A agricultura apresenta-se como atividade essencial para a segurança alimentar, além de contribuir para a estabilidade no ingresso de renda na economia familiar ao longo do ano. Quanto ao extrativismo, a maioria dos produtos é explorada no período do inverno amazônico, o qual corresponde aos primeiros meses do ano. Importantes frutíferas que fazem parte da base alimentar local, como o açaí (Euterpe oleracea Mart.), patauá (Oenocarpus bataua Mart.), taperebá (Spondias mombin L.) e castanha-do-pará (Bertholletia excelsa Bonpl.), apresentam a produção nesta época. No período menos chuvoso, as frutíferas disponíveis são as palmeiras tucumã (Astrocaryum vulgare Mart.) e buriti (Mauritia flexuosa L. f.).
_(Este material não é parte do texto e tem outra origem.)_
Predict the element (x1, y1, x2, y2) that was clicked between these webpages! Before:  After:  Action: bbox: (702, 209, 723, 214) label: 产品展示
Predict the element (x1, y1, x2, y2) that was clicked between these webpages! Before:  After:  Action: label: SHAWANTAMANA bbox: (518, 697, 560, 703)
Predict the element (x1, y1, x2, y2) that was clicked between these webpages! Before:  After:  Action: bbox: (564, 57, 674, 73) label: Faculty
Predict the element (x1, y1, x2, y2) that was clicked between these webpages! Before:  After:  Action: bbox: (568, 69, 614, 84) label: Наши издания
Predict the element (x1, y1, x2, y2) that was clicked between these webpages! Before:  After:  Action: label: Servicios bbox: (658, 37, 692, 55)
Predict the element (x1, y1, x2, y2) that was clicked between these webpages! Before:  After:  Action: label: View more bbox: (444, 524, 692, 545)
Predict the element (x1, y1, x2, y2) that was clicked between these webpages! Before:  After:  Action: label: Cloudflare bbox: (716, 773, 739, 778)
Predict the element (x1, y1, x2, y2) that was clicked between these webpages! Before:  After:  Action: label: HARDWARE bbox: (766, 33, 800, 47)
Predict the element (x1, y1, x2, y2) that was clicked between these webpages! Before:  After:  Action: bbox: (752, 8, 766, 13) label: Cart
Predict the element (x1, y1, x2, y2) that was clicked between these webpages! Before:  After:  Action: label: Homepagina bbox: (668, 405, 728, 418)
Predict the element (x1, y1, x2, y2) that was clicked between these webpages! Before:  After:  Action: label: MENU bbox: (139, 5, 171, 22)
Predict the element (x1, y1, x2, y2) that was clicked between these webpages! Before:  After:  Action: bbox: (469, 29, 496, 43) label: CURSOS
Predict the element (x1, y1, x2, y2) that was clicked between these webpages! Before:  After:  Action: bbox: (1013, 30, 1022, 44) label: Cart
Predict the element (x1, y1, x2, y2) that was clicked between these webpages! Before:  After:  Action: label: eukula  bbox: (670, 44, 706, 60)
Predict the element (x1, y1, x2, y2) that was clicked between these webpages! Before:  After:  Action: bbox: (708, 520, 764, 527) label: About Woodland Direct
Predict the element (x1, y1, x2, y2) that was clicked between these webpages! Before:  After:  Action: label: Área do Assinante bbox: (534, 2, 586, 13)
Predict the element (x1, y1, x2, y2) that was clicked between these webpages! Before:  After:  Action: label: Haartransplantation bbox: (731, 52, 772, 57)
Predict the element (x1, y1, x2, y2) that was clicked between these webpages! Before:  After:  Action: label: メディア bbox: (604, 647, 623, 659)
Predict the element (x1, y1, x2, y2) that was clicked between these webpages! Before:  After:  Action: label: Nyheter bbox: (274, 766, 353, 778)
Outros recursos, como fibras, cascas e madeira, são coletados ao longo do ano e integram a renda familiar nestas comunidades. Apesar de existir um escoamento local da produção, os principais vínculos comerciais dessas comunidades estão estabelecidos com os centros urbanos dos municípios de Santarém e Juruti, de forma direta e por intermédio de atravessadores.

COLETA DOS DADOS

Os dados referentes à agrobiodiversidade e ao etnoconhecimento da mandioca foram obtidos durante o trabalho de campo e as oficinas realizadas junto aos comunitários do Projeto Fortalecimento da Economia Agroflorestal e Extrativista das Comunidades na Gleba Nova Olinda I – Pará.

Durante as oficinas para o mapeamento participativo dos recursos agroextrativistas, foram realizadas entrevistas, por meio de conversas informais e visitas a alguns roçados, o que permitiu a obtenção dos dados sobre as etnovariedades de mandioca cultivadas por moradores das comunidades Cachoeira do Maró, Fé em Deus, Mariazinha, Novo Lugar, Prainha, Repartimento, São José do Progresso e Vista Alegre, todas localizadas no rio Maró. Foram inseridos dados relacionados à comunidade Mentai, localizada fora dos limites da Gleba, mas citada como colônia agrícola em passado recente e como distribuidora de mandioca. No total, participaram 15 mulheres e 31 homens, entrevistados individualmente ou em casais. Foram anotados os nomes das etnovariedades e os atributos utilizados por cada informante para diferenciá-las, a origem das mandiocas e histórias de vida.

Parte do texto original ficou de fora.